OBJECTIVE ->
Put every line of the records into a numbered list, skipping blank lines. Leave the pictures out.

____ SUPPLIED DATA

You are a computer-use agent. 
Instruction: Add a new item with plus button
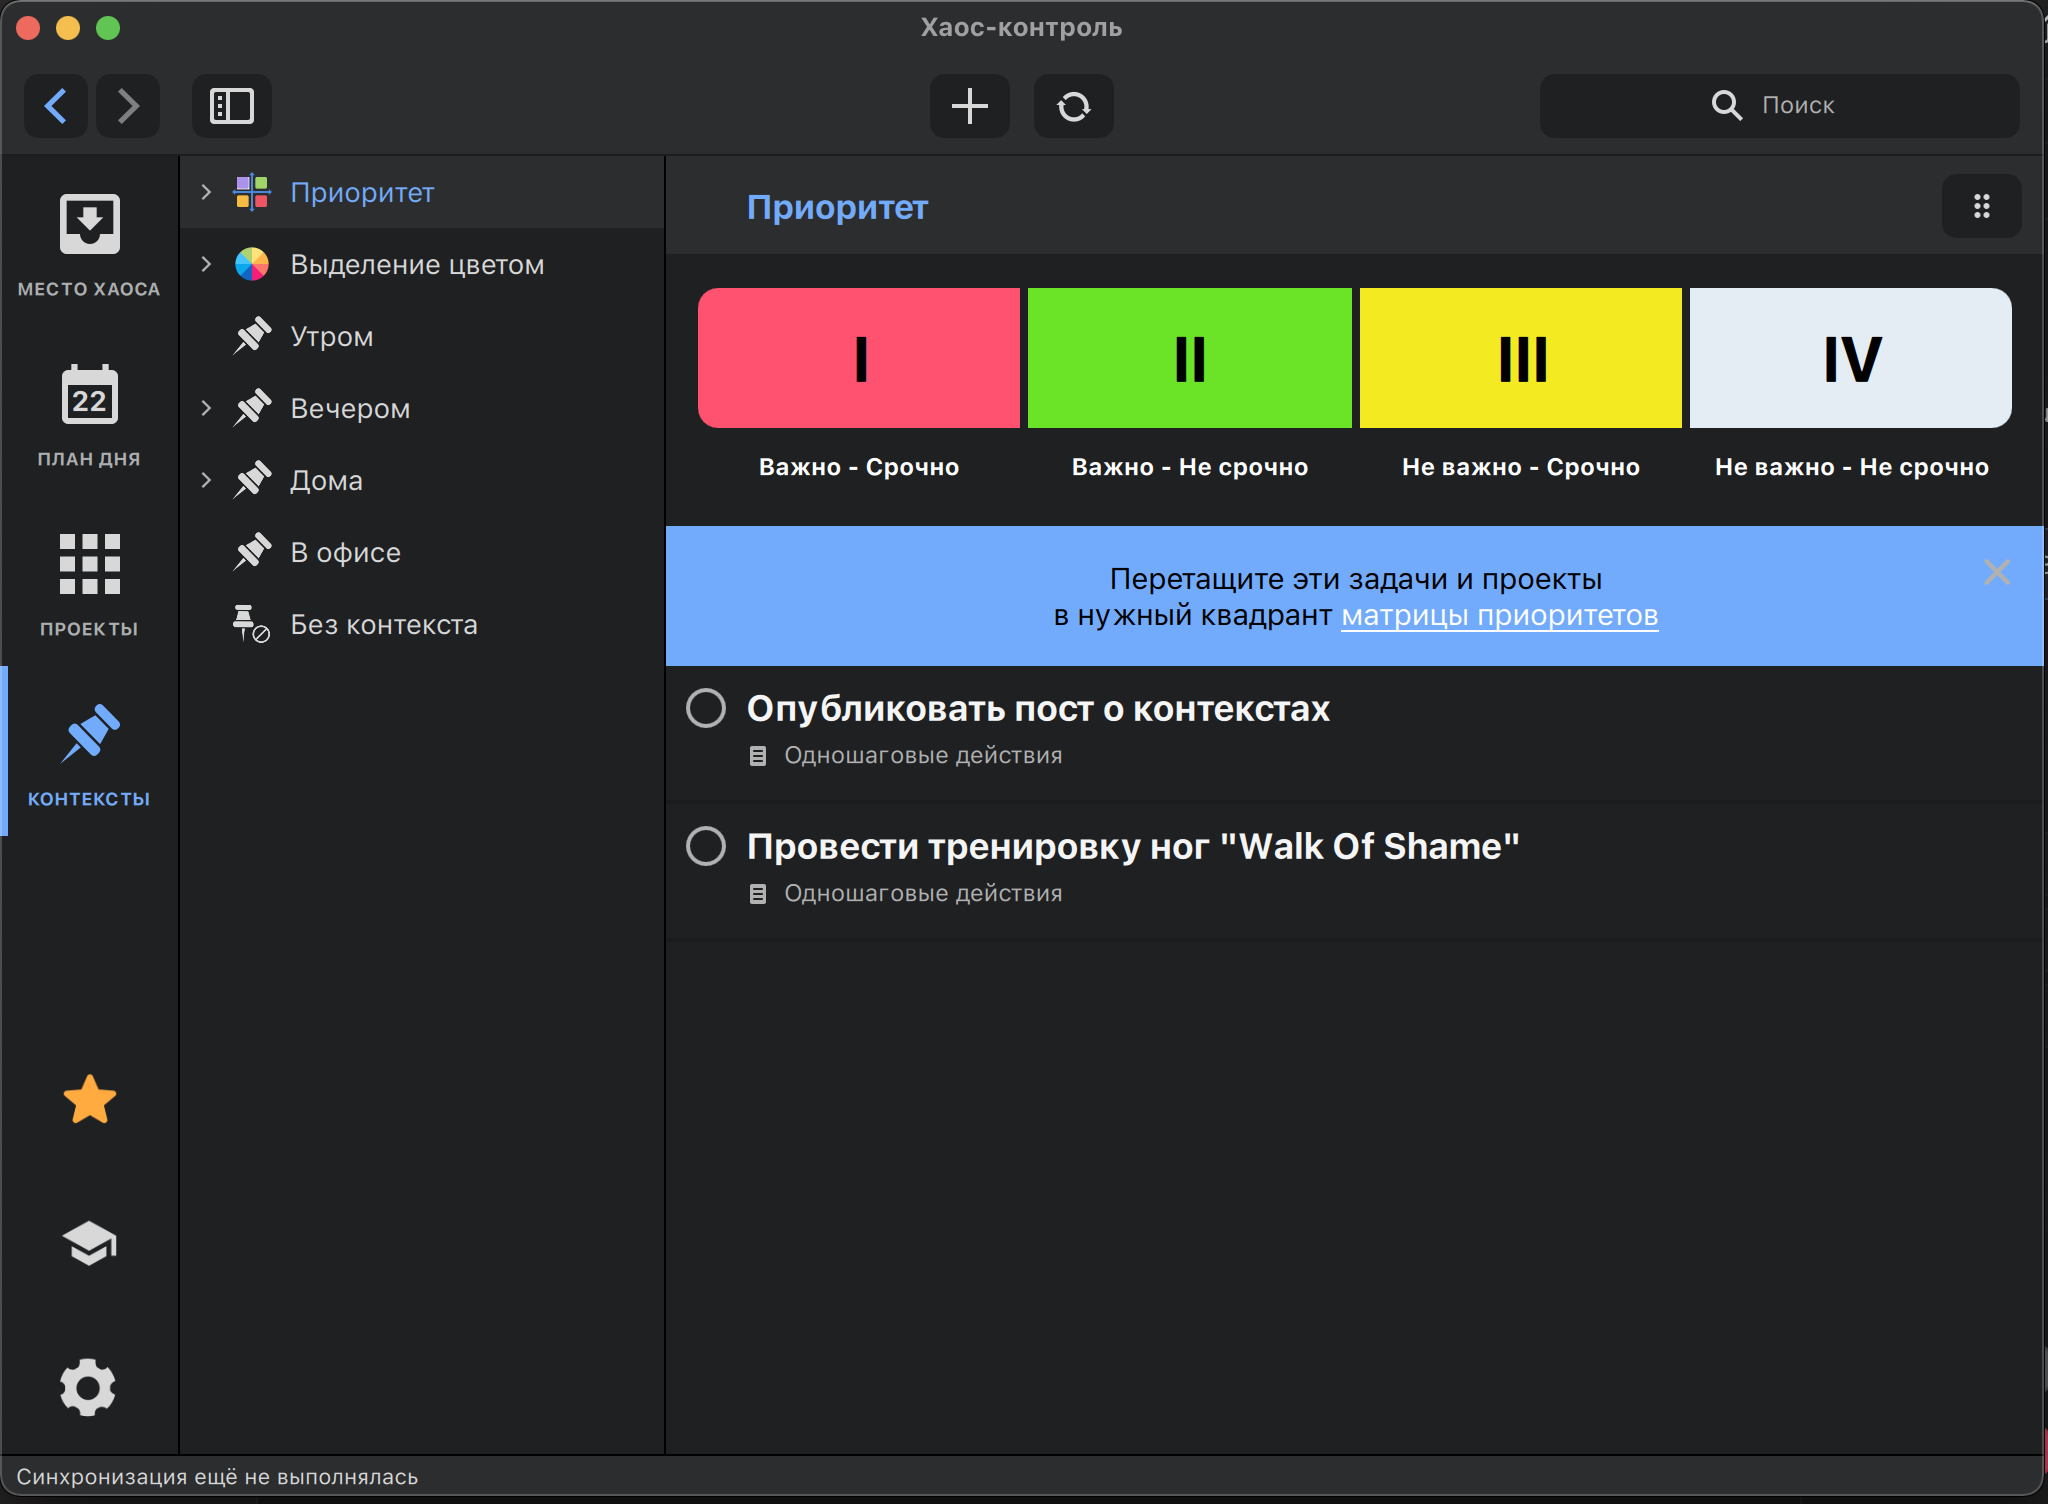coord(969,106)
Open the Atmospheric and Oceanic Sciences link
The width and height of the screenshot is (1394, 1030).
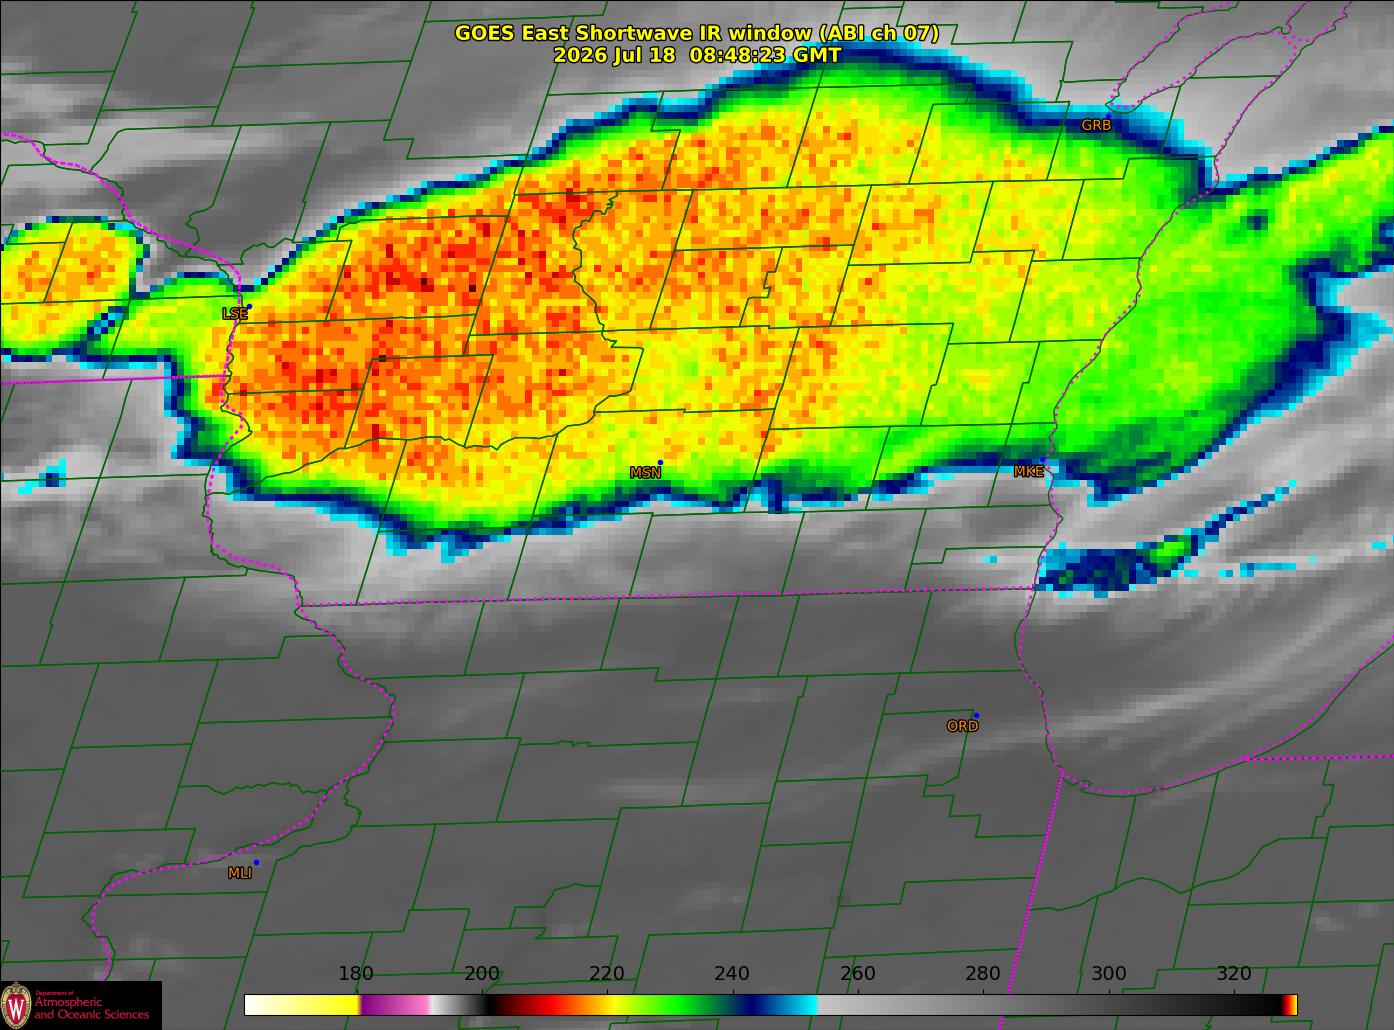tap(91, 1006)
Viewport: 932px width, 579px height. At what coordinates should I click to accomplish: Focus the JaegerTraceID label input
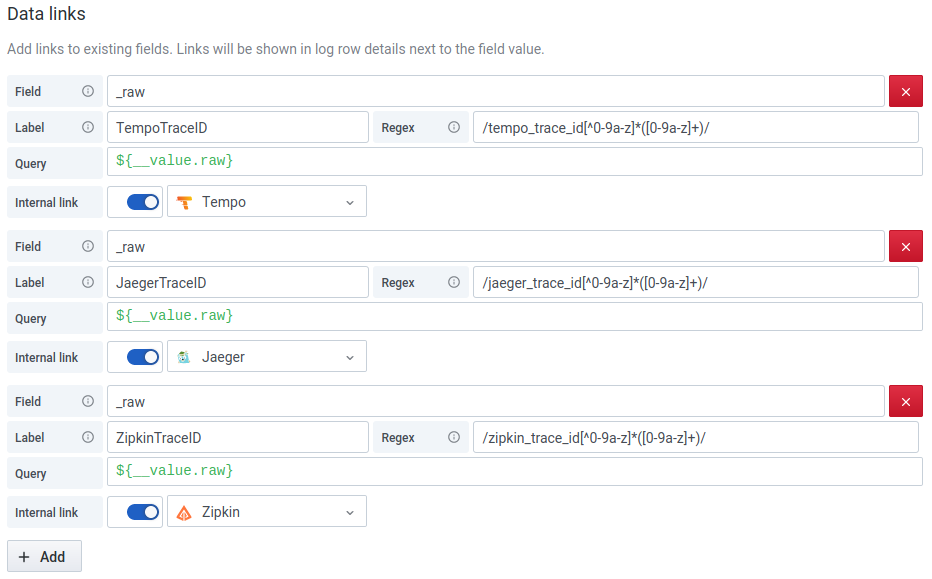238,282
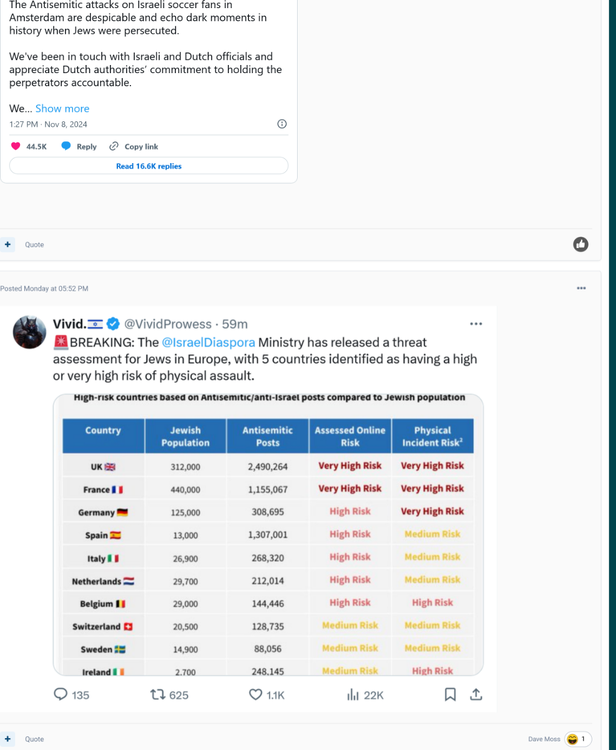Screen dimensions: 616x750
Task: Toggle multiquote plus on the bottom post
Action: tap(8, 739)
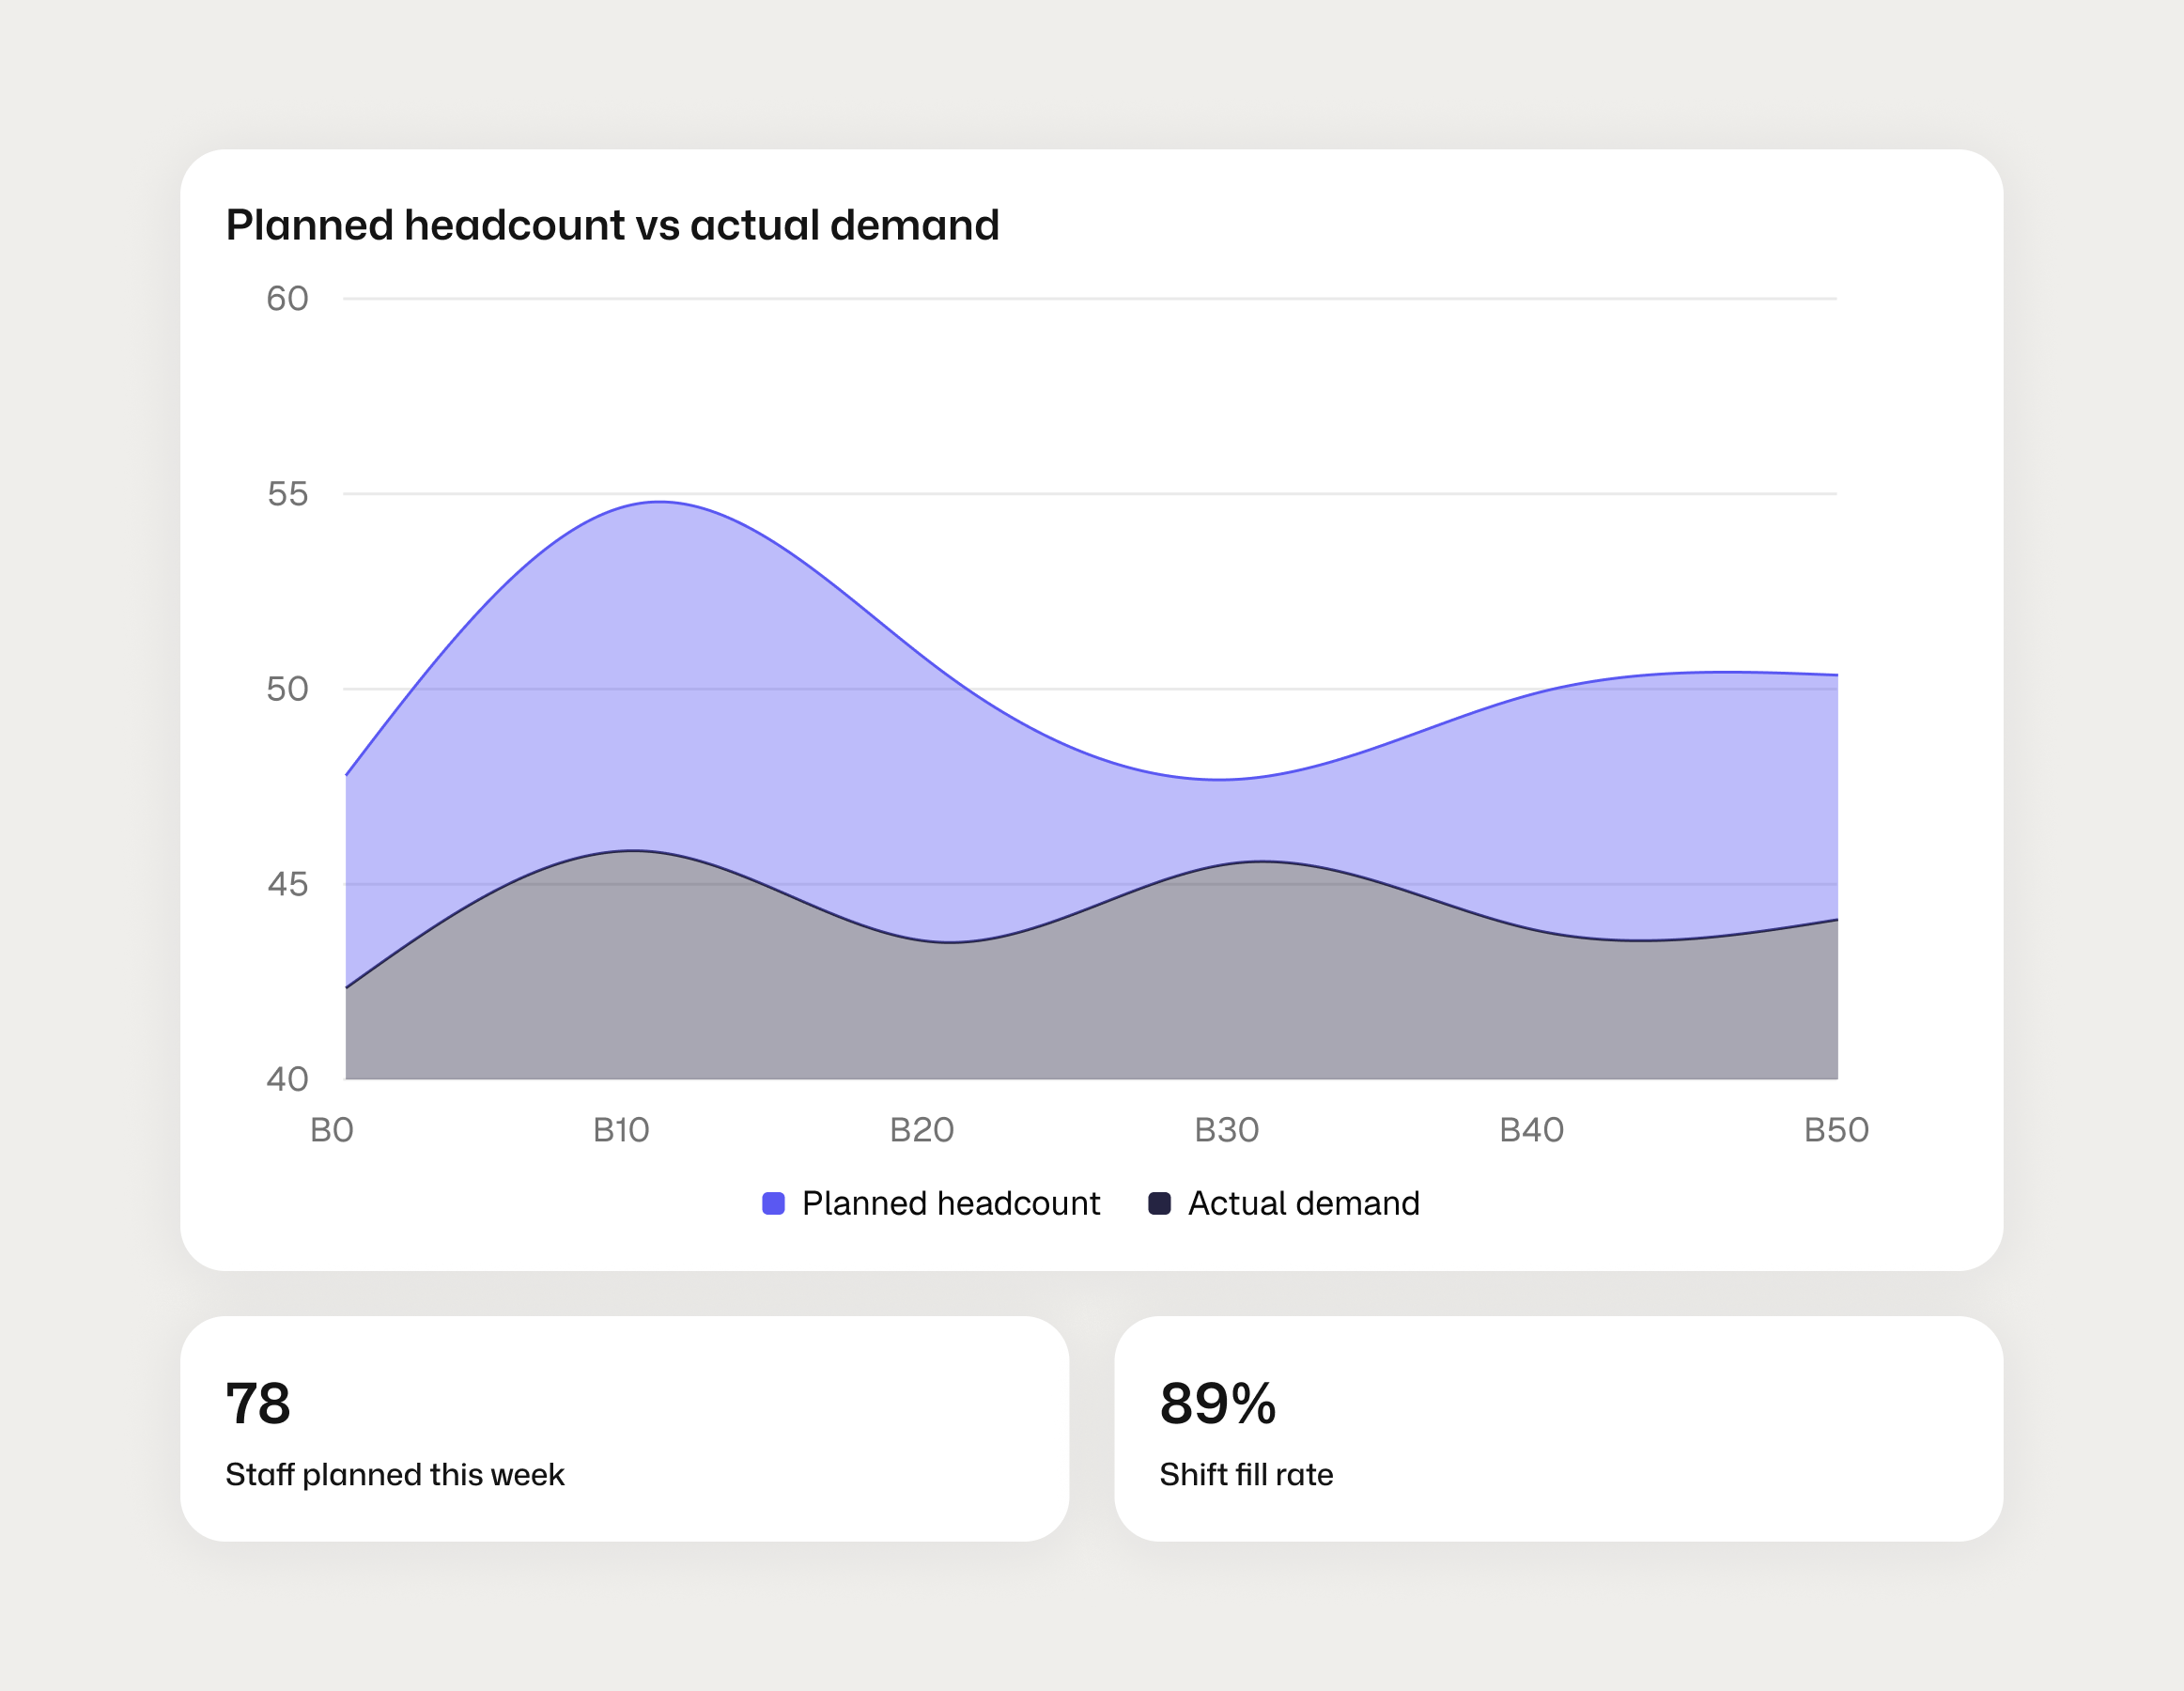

________

SOLVED PROBLEM ->
1. You are a computer-use agent. 
2. Instruction: Add a new item with plus button
3. coord(969,106)
4. Open the Atmospheric and Oceanic Sciences link
5. The width and height of the screenshot is (1394, 1030).
6. tap(91, 1006)
7. Viewport: 932px width, 579px height. At what coordinates should I click to accomplish: Focus the JaegerTraceID label input
8. 238,282
9. Screen dimensions: 616x750
10. Task: Toggle multiquote plus on the bottom post
11. Action: tap(8, 739)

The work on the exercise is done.